Friday 7 July 2017

Vellarikka Pachadi | Kerala Style Cucumber Pachadi | Onam Sadhya Recipes

Cucumber in coconut and curd sauce with mustard tempering

I am posting simple or everyday recipes for a while, right? That is all that I can manage at the moment with a bubbly toddler running around the house and tagging along with me all the time. He doesn't like me eyeing my phone or reading anything (be it book or newspaper or anything of that sort) nor watching TV either. I can be either in the kitchen or playing with him. That's all that I'm allowed to do. If I am doing something else, he would want to be a big part of it and I prefer that I sit idle rather than that. I don't want him scribbling on the walls or tearing off the newspaper in the name of reading it, you get me right? ;) 

If at all I happen to take the pics when he's awake, he would climb onto the table to have a peek and showcase as a model by touching the food or simply make me furious by taking off the bowls and plates and run off with it. And playing with the camera, ohh myyy, that nearly gives me an attack every time :D So mostly taking of the pics and blogging happens when he takes a nap (and that seems to reduce by the day ;)) So that's how my day goes on for now :) Interesting na :) I should admit that I'm enjoying it. So for today, the easy recipe is Vellarikka Pachadi. It's a pachadi that you make with kani vellarikka or cucumber. I had some cucumber left after making some pulissery, so I thought would make some pachadi with it and so, it has come up here as well. This is a no hassle, minimum time taking pachadi. Apt if you are conjuring up a quick meal !

Other Sadhya recipes:

Recipe Source: Amma

Serves: 3-4 persons

I Took: 

Preparation Time: 10 minutes

Cooking Time: 15 minutes

I Used:

Cucumber/Vellarikka (Kani type) - 1 cup - diced
Green Chilly  - 1 or 2 no (depending on hotness)
Salt - As Needed
Water - ½ cup

To Grind:

Grated Coconut - ¼ cup
Green Chilly - 2 nos
Mustard - ¼ tsp
Curd - ½ cup

To Temper:

Coconut Oil - 1 tbsp
Mustard seeds - ¼ tsp
Red Chilly - 2 nos - broken
Curry leaves - A sprig

The Way:

1. Clean and rinse the cucumber well. Remove the middle portion with the seeds and cut them into small cubes. Thinner the cubes, the better

2. In a pressure cooker, take the cucumber cubes. Add slited green chillies, salt and water and cook the cucumber till done. I kept it on 2 whistles on high and 3 on low. I like the pieces to be soft and not very firm for the pachadi. Alternately if you want to cook in a normal pan, you can do the same but it will take time 

3. In the meantime, grind together grated coconut, green chilly and mustard with little water to a smooth paste. Then add curd to this and give a quick pulse. Do not grind much

4. Once the cucumber is cooked, switch off the flame. If there is excess water in the cooked cucumber, then remove them. Add the ground paste to the cucumber and stir well. No need to cook after adding the coconut-curd paste. Just need to mix well

5. In a tadka pan, heat coconut oil. Splutter mustard

6. Add the broken red chillies and curry leaves. Add this tempering to the cucumber - coconut paste mixture and serve 

This is more like a condiment, so serve with some steamed rice, a tangy gravy and some stir fries !

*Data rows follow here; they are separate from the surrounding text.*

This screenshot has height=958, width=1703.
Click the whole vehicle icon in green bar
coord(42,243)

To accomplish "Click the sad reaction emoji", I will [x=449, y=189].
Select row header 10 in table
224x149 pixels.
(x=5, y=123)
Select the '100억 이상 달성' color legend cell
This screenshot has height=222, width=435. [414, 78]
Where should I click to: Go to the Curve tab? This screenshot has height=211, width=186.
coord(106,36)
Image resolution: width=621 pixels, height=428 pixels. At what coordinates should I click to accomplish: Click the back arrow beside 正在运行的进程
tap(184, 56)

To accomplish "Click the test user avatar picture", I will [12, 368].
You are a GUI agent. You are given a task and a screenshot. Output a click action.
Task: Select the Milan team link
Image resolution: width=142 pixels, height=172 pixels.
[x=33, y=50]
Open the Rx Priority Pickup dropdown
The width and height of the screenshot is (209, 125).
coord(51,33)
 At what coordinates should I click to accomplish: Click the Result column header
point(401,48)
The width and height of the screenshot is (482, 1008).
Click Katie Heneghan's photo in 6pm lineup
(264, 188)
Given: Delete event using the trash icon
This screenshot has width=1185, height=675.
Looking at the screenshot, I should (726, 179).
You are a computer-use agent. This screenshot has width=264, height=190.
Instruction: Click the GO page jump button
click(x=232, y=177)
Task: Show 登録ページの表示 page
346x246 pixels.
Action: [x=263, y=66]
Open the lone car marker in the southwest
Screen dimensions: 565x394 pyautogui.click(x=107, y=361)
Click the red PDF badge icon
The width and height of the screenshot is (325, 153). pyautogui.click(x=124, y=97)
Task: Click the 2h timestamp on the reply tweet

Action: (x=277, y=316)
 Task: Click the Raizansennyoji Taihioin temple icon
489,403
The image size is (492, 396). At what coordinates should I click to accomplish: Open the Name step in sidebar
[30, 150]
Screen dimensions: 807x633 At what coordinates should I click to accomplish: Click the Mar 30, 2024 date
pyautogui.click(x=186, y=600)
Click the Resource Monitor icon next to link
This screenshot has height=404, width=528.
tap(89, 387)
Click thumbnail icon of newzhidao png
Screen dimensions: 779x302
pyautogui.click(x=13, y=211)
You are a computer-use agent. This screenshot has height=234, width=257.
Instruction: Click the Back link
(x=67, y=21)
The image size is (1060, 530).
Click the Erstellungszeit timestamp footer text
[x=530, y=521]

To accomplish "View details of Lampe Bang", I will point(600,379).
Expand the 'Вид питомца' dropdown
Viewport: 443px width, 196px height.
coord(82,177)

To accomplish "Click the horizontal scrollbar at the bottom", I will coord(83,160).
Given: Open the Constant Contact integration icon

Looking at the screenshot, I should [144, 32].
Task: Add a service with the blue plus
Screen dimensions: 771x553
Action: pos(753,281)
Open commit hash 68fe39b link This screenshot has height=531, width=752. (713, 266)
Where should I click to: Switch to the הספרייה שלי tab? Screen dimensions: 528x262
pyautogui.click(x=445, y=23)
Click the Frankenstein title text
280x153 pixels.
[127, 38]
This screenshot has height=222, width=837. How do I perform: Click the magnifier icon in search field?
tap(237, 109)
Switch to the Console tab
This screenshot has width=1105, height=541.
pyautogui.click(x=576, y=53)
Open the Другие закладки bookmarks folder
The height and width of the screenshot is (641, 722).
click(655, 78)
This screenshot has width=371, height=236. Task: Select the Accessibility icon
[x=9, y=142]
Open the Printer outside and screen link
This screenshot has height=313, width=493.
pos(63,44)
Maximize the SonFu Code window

  1. Healthy and refreshing dish .. Perfect for summer

  2. Grind and temper...that's already very complicated for me :-) I am always intimidated with all the exotic spices required in Indian kitchen.

  3. I made this pachadi during Ramadan when we were craving for rice and curry, and totally loved it! An indispensable part of the sadya, isn't it?

  4. lovely simple yet tasty sadya recipe..yummy!